Be sure to have installed the devtools package that allows you to install packages from Github directly. To install the version from branch dev do
# install.packages("devtools")
library(devtools)
install_github("tomaskrehlik/frequencyConnectedness", tag = "dev")
Usage
Currently the package works in close cooperation with the vars, urca, and BigVAR packages. In general, if you have any model that can produce the forecast error variance decomposition, it can be relatively easily made to work with this package. Let me know by filing an issue, if that is the case and I will try to incorporate it.
For the time being the following is available:
- Traditional estimation of VAR
- Fitting of the VECM model
- Using
BigVAR to fit VAR models with various penalization schemes
For the illustration purposes we include some simulated data and volatilities data from the Ox-Man institute.
Let's walk through some basics. First load packages and get some data.
library(frequencyConnectedness)
data(exampleSim)
# Shorten the data, rolling estimation takes quite some time
exampleSim <- exampleSim[1:600,]
Then compute a system estimate on which the computation of connectedness is based:
# Compute the VAR(2) estimate with constant and save results
est <- VAR(exampleSim, p = 2, type = "const")
# Alternatively, you could use VECM
# est <- vec2var(ca.jo(exampleSim, ecdet = "trend", K = 2), r = 1)
Then use the estimate to compute the connectedness measures.
First, the traditional overall measures that are not frequency dependent as in Diebold and Yilmaz, also with the possibility of nullifying the cross correlation elements.
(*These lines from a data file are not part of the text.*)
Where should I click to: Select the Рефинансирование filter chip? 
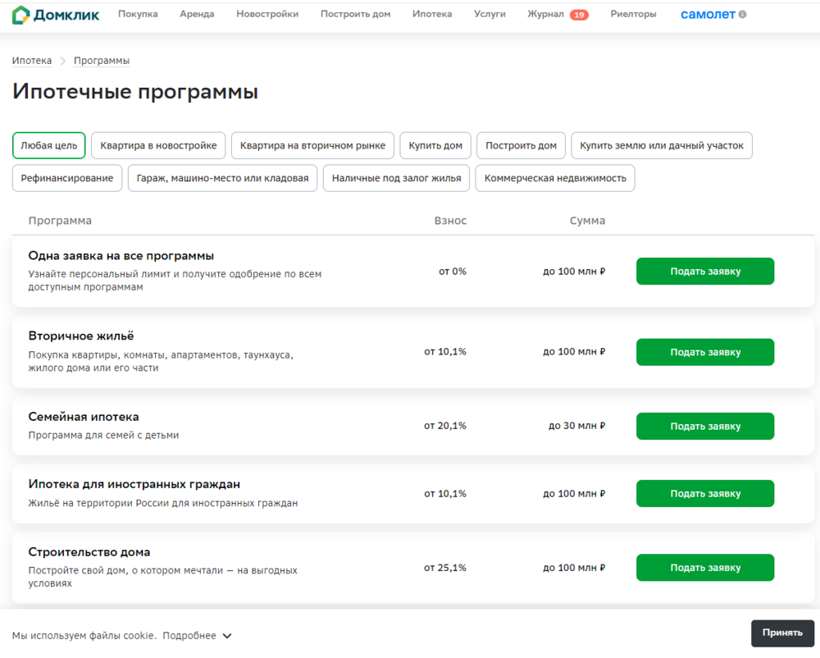67,178
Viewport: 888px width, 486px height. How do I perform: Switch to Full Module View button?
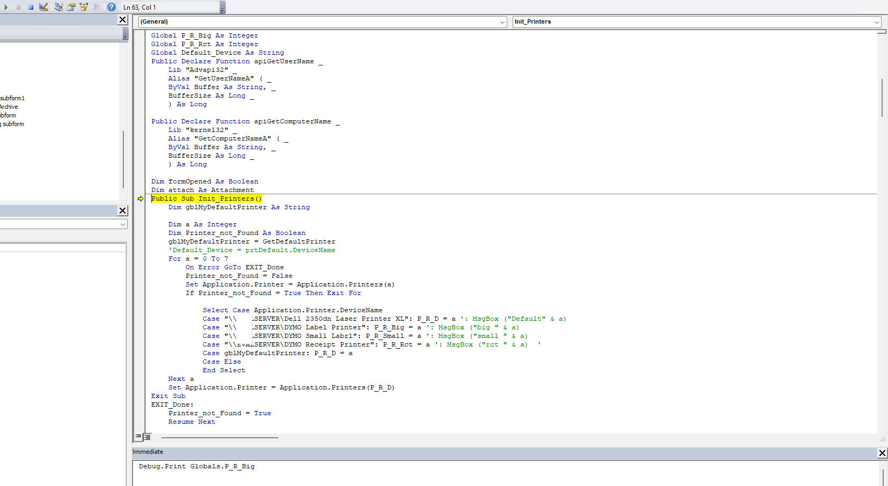point(147,437)

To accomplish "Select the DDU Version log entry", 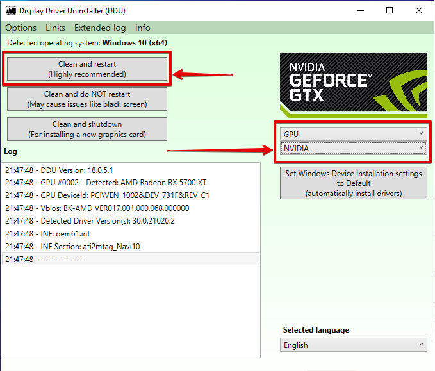I will pyautogui.click(x=59, y=170).
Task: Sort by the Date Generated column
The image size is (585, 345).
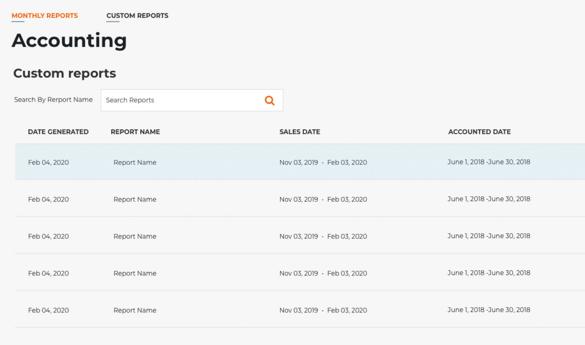Action: 58,131
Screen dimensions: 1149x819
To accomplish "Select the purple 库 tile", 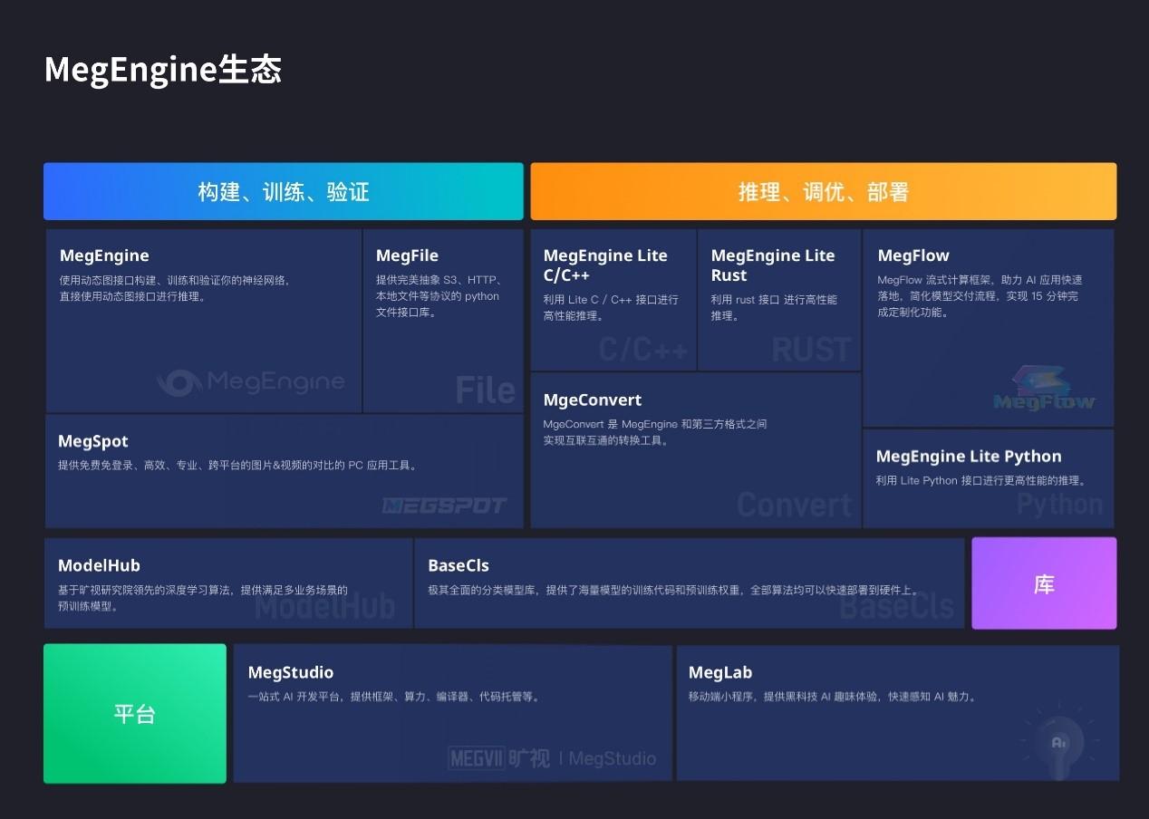I will pyautogui.click(x=1043, y=583).
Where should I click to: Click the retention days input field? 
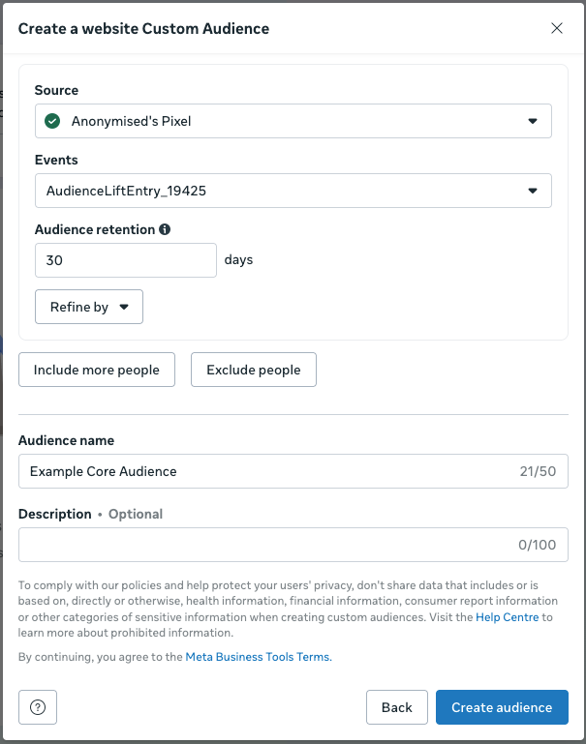pos(125,260)
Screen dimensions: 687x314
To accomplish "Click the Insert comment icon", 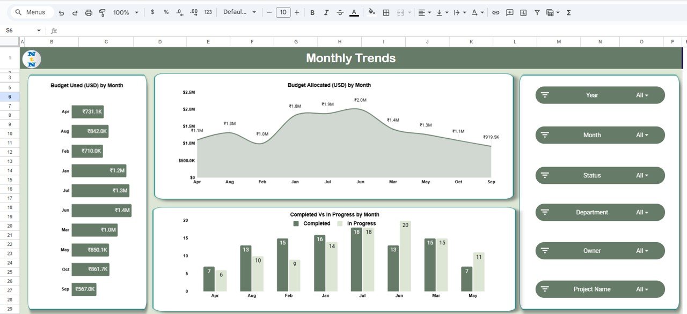I will pyautogui.click(x=509, y=12).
These commands print out the table and all the relevant measures.
# Compute traditional spillovers
spilloverDY09(est, n.ahead = 100, no.corr = F)
spilloverDY12(est, n.ahead = 100, no.corr = F)
spilloverDY09(est, n.ahead = 100, no.corr = T)
spilloverDY12(est, n.ahead = 100, no.corr = T)
If you save them, you can use the functions overall, to, from, net, pairwise to extract the spillovers in numeric form
sp <- spilloverDY12(est, n.ahead = 100, no.corr = T)
overall(sp)
to(sp)
from(sp)
net(sp)
pairwise(sp)
Next, we can decompose the measure on desired frequencies and get the frequency dependent measures.
# Get the frequency connectedness on partition (pi,pi/4), (pi/4,0), roughly
# corresponding to movements of 1 to 4 days and 4 to longer.
bounds <- c(pi+0.00001, pi/4, 0)
spilloverBK09(est, n.ahead = 100, no.corr = F, partition = bounds)
spilloverBK12(est, n.ahead = 100, no.corr = F, partition = bounds)
spilloverBK09(est, n.ahead = 100, no.corr = T, partition = bounds)
spilloverBK12(est, n.ahead = 100, no.corr = T, partition = bounds)
Note that the bounds should cover the range (1.001, 0)*pi, because the overall variance of the system is computed over these frequencies. (So if you wanted to remove the trend from computations, you could use (1.001, 0.01)*pi and the computation will ignore the variance created around the zero frequency.) Again, if you save the outputs from the spillover.... function, you can evaluate the overall, to, from, net, pairwise to get the relevant tables.
Moreover, if you want to aggregate the behaviour of some of the bands, you can do:
# Get the frequency connectedness on partition (pi,pi/4), (pi/4,0), roughly
# corresponding to movements of 1 to 4 days and 4 to longer.
bounds <- c(pi+0.00001, pi/4, pi/10, 0)
spilloverBK12(est, n.ahead = 100, no.corr = F, partition = bounds)
collapseBounds(spilloverBK12(est, n.ahead = 100, no.corr = F, partition = bounds), 1:2)
In many cases, one is interested in the dynamics of the connectedness. This can be achieved within the package by the following commands.
# Get the rolling window estimates
params_est = list(p = 2, type = "const")
sp <- spilloverRollingDY09(exampleSim, n.ahead = 100, no.corr = F, "VAR", params_est = params_est, window = 100)
# alternatively for co-integration you could do
# coint_est <- function(data, r) {
# return(vec2var(ca.jo(data, ecdet = "trend", K = 2), r = r))
# }
# params_est = list(r = 1)
# sp <- spilloverRollingDY09(exampleSim, n.ahead = 100, no.corr = F, "coint_est", params_est = params_est, window = 100)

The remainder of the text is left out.